Your task: Take the line containing "This screenshot has height=548, width=983." as the first and the last line of the records below as the end, and please set down only what lies between them exactly, both ends included.

Saved data entries
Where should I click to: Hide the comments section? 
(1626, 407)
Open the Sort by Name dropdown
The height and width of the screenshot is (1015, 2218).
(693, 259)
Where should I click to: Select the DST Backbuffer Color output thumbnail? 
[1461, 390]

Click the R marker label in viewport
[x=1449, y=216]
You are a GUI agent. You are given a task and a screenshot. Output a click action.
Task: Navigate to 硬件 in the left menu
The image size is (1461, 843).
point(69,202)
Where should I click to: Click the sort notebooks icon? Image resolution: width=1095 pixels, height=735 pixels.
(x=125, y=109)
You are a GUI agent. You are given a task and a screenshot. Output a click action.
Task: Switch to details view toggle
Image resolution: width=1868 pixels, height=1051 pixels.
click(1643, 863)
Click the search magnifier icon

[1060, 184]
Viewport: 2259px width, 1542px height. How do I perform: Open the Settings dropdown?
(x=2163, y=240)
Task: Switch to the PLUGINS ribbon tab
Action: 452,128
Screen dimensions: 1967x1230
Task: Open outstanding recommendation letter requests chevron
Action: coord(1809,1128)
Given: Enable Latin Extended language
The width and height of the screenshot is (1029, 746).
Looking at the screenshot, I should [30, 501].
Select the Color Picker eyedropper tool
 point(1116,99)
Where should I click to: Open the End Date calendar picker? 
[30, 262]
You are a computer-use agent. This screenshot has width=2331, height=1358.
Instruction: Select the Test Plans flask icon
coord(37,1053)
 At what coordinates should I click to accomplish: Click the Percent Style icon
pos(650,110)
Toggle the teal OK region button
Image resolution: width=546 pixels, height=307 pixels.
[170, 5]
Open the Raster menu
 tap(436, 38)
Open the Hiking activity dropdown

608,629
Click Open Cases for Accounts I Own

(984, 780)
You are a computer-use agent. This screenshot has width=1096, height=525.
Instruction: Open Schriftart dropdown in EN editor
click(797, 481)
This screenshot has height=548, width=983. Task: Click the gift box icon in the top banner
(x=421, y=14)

Written response:
This screenshot has height=548, width=983. Task: Click the gift box icon in the top banner
(x=421, y=14)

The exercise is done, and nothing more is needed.